Given task:
Pick out and copy every line of the data below that contains the string "Hari". Case counts, so a line matches only if the capitalization is the same.

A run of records
■ ■ ■ ■ ■ ■ ■
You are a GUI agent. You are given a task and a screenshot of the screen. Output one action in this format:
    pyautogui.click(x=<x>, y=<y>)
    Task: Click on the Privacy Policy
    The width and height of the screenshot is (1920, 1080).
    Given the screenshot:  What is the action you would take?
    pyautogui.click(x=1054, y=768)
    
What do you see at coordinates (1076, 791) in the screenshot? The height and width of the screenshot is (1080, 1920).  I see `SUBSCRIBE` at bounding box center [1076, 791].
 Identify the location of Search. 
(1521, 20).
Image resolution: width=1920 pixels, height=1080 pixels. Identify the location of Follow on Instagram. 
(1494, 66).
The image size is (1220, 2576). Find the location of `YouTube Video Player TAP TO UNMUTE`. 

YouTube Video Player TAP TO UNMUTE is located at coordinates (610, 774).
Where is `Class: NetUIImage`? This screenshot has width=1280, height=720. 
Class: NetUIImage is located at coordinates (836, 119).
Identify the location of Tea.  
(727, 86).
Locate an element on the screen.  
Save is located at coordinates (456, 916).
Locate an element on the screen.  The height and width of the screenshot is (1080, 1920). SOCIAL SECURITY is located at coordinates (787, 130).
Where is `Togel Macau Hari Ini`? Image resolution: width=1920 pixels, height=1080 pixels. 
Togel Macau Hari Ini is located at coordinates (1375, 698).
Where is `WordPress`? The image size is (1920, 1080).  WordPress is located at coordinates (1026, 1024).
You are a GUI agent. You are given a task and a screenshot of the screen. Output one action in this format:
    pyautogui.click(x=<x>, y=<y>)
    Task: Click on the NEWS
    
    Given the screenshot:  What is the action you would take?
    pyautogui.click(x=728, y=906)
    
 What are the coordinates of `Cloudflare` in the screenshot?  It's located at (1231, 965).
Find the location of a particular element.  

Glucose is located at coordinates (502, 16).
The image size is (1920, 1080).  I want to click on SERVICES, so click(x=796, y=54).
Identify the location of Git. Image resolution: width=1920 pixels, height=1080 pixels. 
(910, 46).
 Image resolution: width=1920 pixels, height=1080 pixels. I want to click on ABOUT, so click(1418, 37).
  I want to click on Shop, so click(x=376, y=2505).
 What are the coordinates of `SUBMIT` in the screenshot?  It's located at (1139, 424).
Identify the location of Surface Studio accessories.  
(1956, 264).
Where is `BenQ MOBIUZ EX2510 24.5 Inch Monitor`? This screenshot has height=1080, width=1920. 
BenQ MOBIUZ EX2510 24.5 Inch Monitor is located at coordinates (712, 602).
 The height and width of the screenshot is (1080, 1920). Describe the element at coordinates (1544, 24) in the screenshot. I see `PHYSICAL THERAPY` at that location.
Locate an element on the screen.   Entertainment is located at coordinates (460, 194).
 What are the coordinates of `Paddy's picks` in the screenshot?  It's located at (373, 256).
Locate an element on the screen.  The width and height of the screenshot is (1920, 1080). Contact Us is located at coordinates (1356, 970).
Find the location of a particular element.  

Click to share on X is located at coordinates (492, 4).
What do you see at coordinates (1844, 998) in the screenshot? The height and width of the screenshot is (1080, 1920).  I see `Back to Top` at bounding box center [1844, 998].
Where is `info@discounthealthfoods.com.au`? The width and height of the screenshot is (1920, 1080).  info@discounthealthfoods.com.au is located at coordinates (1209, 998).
■ ■ ■ ■ ■ ■ ■
Result:
Where is `Togel Macau Hari Ini`? Image resolution: width=1920 pixels, height=1080 pixels. 
Togel Macau Hari Ini is located at coordinates (1375, 698).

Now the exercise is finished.